[Nicole Garnett (guest-blogging), February 16, 2007 at 3:57pm] Trackbacks
Is More Money the Answer to the Public Use Problem?

My final post responds to the common suggestion that more money is the “answer” to the public-use problem. (Many thanks, again, to Eugene for inviting me to guest blog this week. It’s been great fun!)

First, The Relationship Between Compensation And Deterrence Is Uncertain

“More compensation” proponents frequently argue that above-market compensation will deter inefficient takings. The difficulty with this argument, however, is that Takers tend to respond to political incentives rather than economic ones. And, in the economic development context, political incentives may favor overinvestment in questionable projects. For example, the fact that Takers n frequently give away property as part of an “incentive package” may suggest that the deterrent effects of increased compensation will be limited.

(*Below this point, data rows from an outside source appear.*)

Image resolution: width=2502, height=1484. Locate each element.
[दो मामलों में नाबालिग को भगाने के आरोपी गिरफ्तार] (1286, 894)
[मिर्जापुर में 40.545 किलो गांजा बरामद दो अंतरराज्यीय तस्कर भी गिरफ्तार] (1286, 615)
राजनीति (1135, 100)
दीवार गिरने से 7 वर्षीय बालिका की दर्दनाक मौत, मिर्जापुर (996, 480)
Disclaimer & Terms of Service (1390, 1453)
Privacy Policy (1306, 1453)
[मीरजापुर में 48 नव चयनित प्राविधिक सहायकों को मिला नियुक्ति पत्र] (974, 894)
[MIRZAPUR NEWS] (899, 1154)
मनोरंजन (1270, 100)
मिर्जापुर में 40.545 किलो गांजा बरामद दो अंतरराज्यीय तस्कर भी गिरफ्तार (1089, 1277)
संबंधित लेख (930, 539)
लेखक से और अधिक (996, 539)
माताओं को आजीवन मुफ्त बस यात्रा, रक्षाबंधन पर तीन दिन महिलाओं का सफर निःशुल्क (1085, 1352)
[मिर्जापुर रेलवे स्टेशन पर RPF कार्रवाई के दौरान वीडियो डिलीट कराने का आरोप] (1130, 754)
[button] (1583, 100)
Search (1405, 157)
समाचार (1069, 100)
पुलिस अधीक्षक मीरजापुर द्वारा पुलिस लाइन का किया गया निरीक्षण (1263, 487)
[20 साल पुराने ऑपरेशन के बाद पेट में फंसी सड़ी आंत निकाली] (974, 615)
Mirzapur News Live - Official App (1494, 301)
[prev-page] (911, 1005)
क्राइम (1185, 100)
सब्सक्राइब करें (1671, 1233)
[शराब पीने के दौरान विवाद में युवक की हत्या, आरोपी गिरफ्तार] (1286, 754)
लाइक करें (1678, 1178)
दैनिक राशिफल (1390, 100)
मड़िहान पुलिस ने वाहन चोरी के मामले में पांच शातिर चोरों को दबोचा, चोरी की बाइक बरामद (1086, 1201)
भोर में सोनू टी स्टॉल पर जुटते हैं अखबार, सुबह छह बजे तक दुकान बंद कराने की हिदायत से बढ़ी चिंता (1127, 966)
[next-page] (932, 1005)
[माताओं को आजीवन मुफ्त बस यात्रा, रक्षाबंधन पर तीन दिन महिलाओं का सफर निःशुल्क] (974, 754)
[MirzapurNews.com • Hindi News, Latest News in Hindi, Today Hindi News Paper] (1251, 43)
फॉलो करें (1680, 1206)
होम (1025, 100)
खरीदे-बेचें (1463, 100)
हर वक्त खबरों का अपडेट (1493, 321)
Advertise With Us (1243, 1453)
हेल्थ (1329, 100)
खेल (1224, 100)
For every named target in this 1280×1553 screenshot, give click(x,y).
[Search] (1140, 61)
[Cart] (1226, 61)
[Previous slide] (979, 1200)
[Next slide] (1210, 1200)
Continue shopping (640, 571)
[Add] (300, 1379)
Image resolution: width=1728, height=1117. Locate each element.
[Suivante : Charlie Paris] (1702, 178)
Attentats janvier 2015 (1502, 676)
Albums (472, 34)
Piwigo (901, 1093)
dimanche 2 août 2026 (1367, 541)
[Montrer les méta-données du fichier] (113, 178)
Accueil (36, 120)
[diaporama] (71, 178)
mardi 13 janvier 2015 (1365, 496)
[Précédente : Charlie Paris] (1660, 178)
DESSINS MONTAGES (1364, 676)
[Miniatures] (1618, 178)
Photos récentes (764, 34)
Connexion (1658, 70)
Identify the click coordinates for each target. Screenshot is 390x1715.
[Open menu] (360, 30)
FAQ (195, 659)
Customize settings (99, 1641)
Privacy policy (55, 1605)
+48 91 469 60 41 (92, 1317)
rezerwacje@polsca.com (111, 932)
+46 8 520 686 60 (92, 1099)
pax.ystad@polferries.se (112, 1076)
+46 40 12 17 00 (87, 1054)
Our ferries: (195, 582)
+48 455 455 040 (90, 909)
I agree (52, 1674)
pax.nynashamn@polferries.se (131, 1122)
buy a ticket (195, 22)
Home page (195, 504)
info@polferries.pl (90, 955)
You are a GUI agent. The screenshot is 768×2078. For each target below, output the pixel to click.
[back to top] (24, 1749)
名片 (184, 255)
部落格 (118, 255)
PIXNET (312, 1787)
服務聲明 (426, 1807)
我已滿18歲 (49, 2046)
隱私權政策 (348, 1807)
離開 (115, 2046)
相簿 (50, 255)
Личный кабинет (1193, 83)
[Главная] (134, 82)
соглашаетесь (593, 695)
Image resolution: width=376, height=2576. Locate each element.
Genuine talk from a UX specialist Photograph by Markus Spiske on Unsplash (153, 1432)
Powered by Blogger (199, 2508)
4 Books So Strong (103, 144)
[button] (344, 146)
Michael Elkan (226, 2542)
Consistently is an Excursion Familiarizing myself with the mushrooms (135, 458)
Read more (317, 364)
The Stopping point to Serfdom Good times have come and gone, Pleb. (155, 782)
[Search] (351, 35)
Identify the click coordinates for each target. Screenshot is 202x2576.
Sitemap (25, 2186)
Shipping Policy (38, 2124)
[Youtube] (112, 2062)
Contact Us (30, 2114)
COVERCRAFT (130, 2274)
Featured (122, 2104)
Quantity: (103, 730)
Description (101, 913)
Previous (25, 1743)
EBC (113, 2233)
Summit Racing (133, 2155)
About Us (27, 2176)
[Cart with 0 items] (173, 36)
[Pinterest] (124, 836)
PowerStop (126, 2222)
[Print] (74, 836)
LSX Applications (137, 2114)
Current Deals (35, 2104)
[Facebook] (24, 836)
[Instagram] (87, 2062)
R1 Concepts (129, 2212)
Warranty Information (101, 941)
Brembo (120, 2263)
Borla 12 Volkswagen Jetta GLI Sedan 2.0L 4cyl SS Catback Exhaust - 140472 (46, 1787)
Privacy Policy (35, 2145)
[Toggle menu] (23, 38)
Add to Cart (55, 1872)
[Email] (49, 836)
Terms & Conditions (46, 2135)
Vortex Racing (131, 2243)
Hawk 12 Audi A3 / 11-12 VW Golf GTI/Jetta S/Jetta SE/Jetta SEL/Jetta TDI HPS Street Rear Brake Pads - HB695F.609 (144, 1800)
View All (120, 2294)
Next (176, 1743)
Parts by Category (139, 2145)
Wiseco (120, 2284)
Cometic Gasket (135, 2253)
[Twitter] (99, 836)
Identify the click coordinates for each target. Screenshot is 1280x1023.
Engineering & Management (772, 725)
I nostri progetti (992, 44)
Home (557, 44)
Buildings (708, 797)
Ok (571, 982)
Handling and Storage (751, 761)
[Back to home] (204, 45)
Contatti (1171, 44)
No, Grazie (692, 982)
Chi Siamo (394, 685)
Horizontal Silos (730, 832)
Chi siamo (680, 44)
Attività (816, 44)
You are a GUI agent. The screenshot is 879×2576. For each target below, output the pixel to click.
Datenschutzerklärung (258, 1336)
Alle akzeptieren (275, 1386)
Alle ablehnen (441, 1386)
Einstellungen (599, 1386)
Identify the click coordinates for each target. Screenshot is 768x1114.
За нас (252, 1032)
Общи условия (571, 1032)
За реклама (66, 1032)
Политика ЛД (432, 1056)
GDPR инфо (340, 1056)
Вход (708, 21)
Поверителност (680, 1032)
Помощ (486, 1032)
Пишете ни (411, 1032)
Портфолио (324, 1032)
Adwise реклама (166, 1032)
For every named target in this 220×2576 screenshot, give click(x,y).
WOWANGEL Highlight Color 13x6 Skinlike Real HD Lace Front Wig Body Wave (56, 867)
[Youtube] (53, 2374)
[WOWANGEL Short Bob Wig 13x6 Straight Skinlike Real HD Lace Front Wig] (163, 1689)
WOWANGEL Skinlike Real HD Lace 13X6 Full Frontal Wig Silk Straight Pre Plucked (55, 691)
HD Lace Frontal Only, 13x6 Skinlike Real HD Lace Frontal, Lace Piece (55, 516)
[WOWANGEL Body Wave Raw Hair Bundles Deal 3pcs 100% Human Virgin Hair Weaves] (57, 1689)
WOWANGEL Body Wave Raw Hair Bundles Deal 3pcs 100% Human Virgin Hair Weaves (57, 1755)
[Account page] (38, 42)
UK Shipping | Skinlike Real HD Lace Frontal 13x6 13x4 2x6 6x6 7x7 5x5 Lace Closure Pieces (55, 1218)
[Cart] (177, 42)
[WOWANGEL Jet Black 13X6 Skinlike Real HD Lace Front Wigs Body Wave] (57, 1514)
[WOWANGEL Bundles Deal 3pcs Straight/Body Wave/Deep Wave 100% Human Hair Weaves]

Proposals to limit Takers ability to spend state and federal funds on economic development takings offer a more promising way to deter inefficient projects. While Takers may well perceive that the political costs of spending someone else’s money are very low, local officials spending local money are constrained by the political need to keep taxes low. They also operate underlegal constraints that disfavor an aggressive takings policy, including debt- and tax-limitations. Were local Takers forced to internalize the costs of their takings, it is reasonable to assume that eminent domain would become a much less attractive economic development tool. (One potential pitfall of this approach is that it might increase the risk of undercompensation, as many state relocation assistance laws limit protection to projects funded by state or federal funds.)

Second, Higher Compensation May Impede Political Resistance

If higher compensation levels will not deter inefficient government takings, then effective political resistance becomes all the more crucial. Yet, Takers may use high compensation levels to limit resistance. Both Kelo and Poletown illustrate this phenomenon. In Kelo, only seven property owners objected to the project, which involved the acquisition of 115 parcels. The other owners’ willingness to sell may have reflected the fact that the State of Connecticut guaranteed residents and small business up to $250,000 for downpayment assistance and business reestablishment. Similarly, William Fischel has observed that in, Poletown , the City’s generous compensation offers were quickly accepted by the younger residents, leaving behind a relatively small cohort of older Polish residents to fight the GM project. While Poletown was a relatively integrated community, most of the African-American residents moved voluntarily. This created the impression that the resistance was a racial issue, a fact which made it virtually impossible for local politicians in the majority-black city to oppose the project.

Third, Private Takings May Generate Unique Dignitary Harms

Undercompensation is frequently used to justify public-use review, but proponents of judicial intervention (including, admittedly, myself) tend to gloss over the precise connection between the amount of compensation and the purpose of a taking. Market-value compensation might be “unjust” because owners are systematically undercompensated when their property is taken by eminent domain. But, the question of what level of compensation is “just” applies to all eminent domain takings. When confronted with a property owner’s assertion that they could accept their fate if the government had taken their land for a traditional public use, an economist might “impatiently exclaim, ‘but you’ve lost your home in either case!’”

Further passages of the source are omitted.